## What the task asks
Reproduce word for word every line from the one containing "Select the Sep marker on time axis" through the end of the listing below; omit the pictures.

## Records
* * * * *
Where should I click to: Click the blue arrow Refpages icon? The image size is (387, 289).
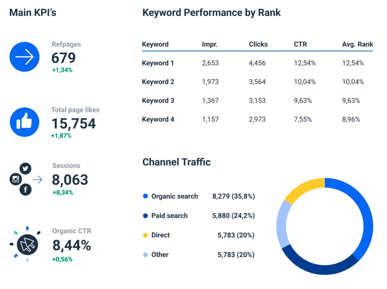click(x=24, y=56)
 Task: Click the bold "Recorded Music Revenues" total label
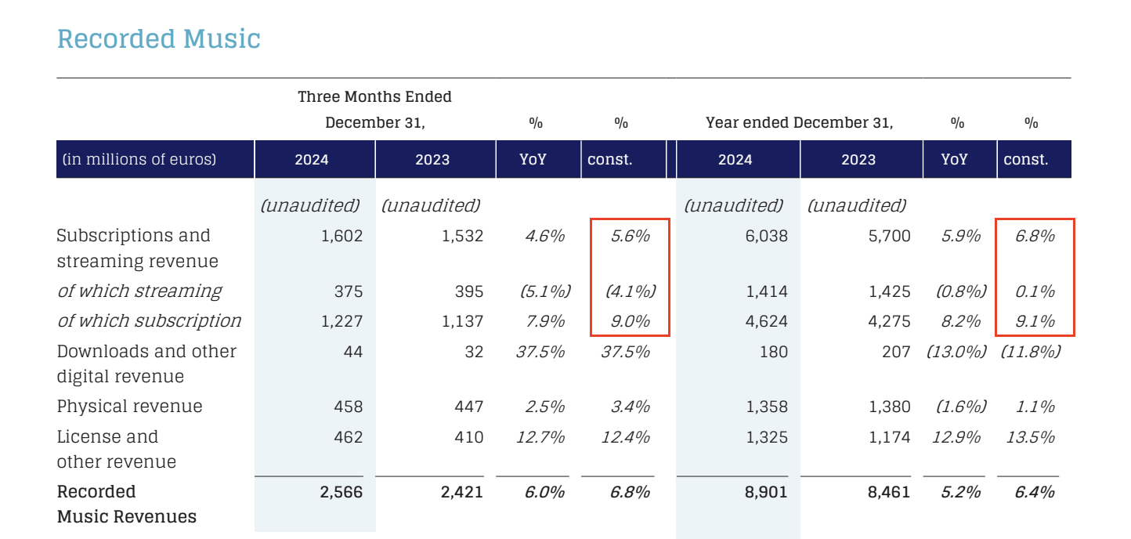tap(126, 504)
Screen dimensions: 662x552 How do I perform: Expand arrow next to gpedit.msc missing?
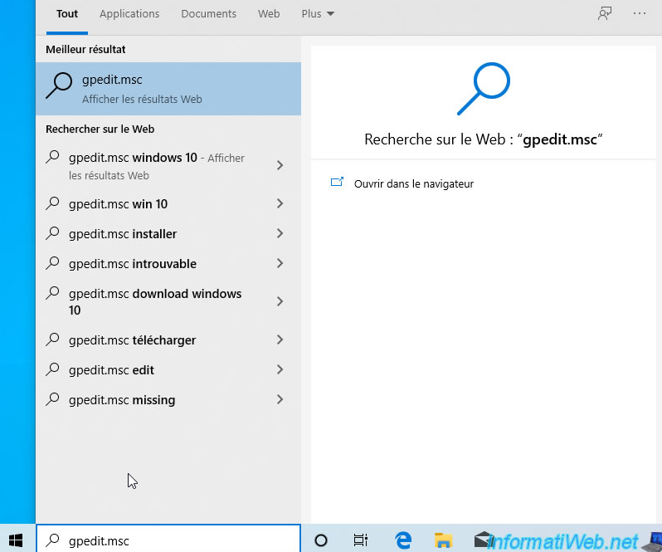(x=280, y=400)

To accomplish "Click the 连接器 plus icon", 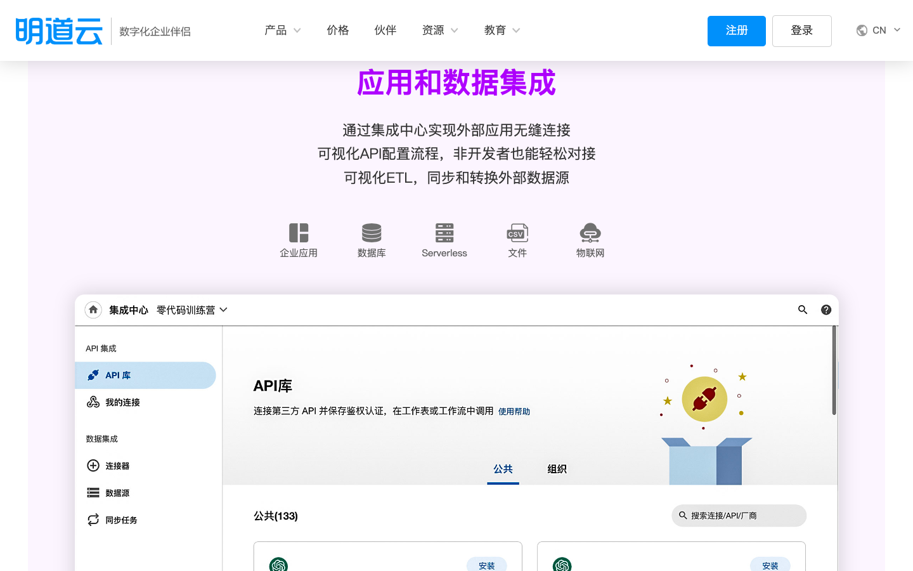I will (x=93, y=466).
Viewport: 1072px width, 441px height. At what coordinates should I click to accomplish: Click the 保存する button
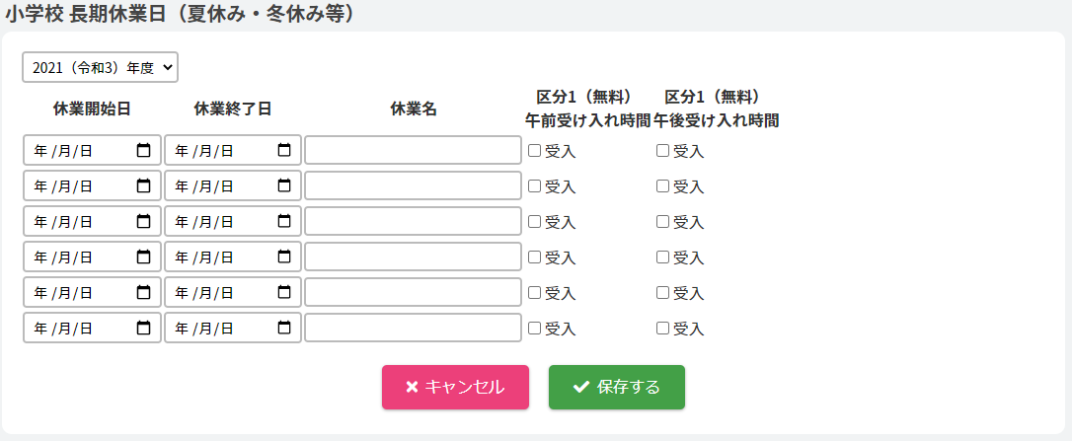pyautogui.click(x=617, y=387)

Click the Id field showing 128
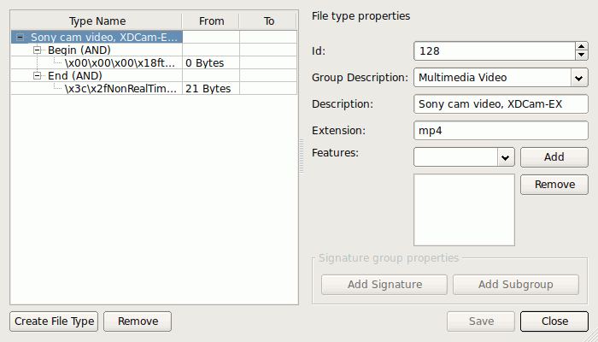tap(495, 50)
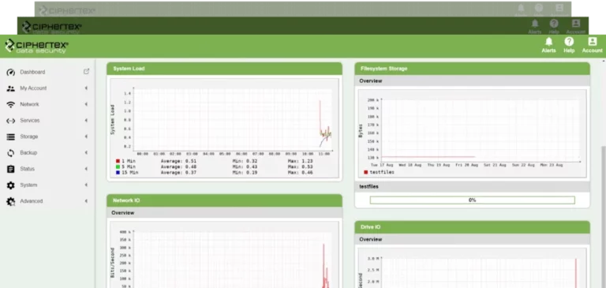Click the Status clipboard icon
The width and height of the screenshot is (606, 288).
point(11,169)
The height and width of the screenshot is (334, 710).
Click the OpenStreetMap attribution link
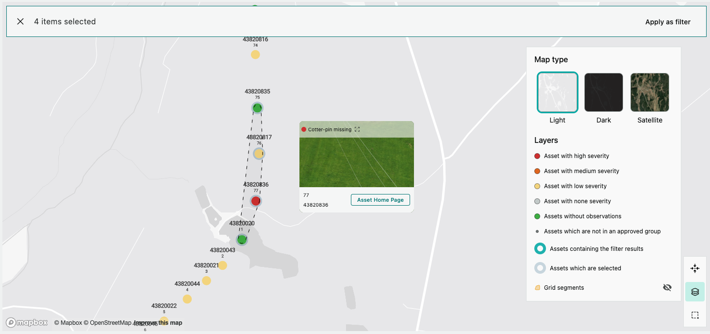click(107, 323)
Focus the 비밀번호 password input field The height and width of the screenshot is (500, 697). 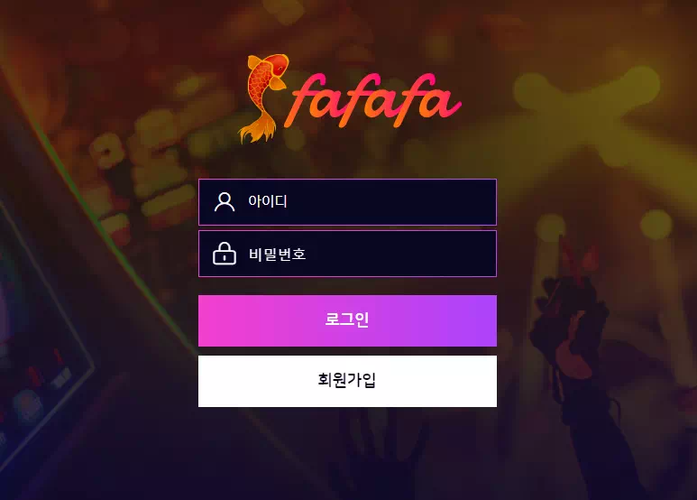347,254
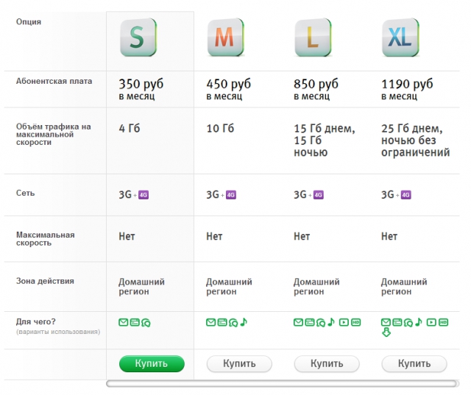
Task: Click the 4G badge in S column
Action: point(144,195)
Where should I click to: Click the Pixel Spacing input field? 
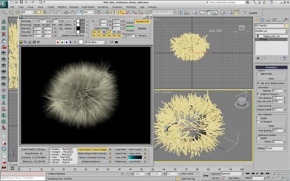click(x=277, y=130)
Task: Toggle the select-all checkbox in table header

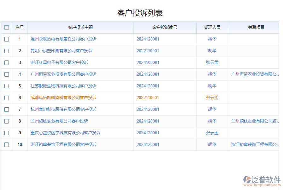Action: pos(6,28)
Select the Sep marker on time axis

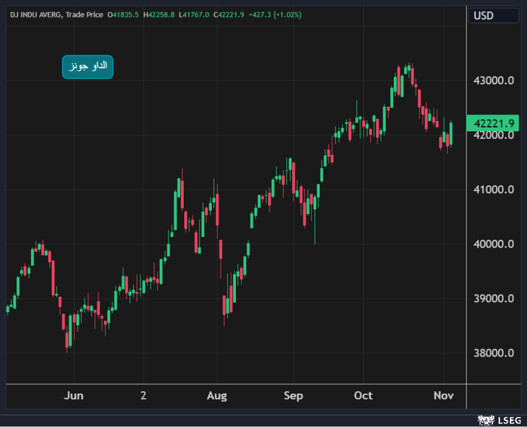click(293, 395)
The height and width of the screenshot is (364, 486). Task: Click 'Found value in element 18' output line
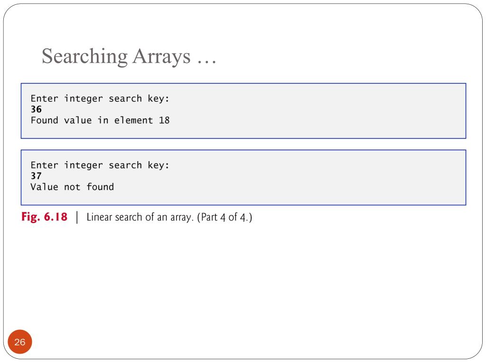click(x=100, y=120)
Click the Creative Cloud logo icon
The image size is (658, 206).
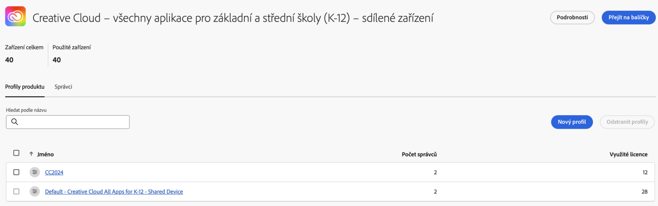tap(16, 16)
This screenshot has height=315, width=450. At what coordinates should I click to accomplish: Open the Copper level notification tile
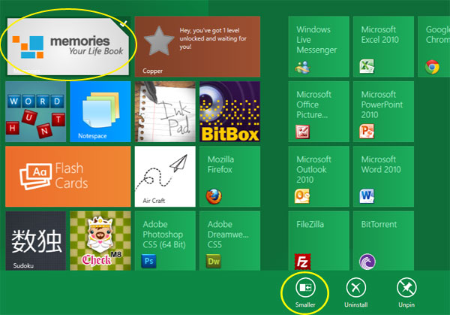[197, 47]
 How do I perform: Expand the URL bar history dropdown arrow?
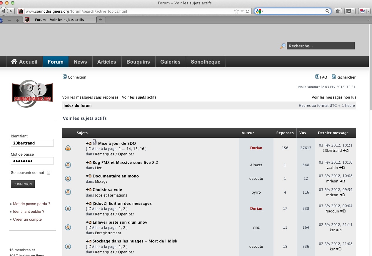click(x=242, y=11)
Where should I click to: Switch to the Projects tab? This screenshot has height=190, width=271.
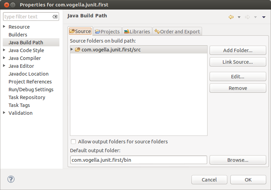pos(107,31)
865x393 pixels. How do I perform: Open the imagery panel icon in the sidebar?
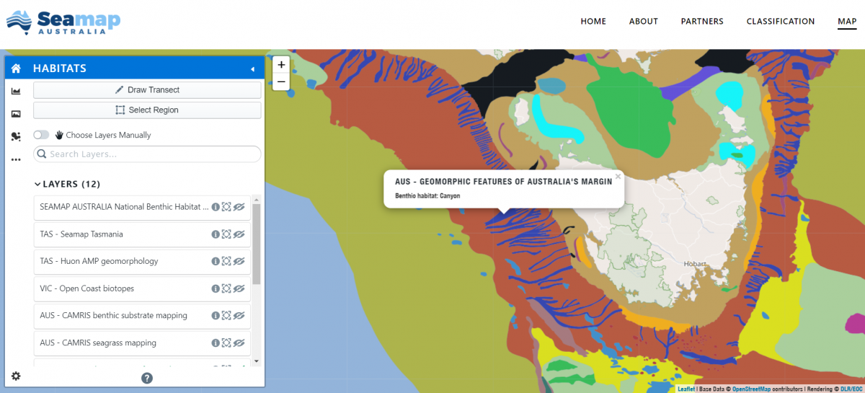(x=16, y=114)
* * * * *
## Reply
Select the Sep marker on time axis

click(293, 395)
The height and width of the screenshot is (364, 486). Task: Click 'Found value in element 18' output line
click(x=100, y=120)
Click the Creative Cloud logo icon
The image size is (658, 206).
tap(16, 16)
This screenshot has height=315, width=450. At what coordinates should I click to accomplish: Open the Copper level notification tile
[197, 47]
 How do I perform: Expand the URL bar history dropdown arrow?
click(x=242, y=11)
Where should I click to: Switch to the Projects tab? This screenshot has height=190, width=271.
pos(107,31)
865x393 pixels. How do I perform: Open the imagery panel icon in the sidebar?
(x=16, y=114)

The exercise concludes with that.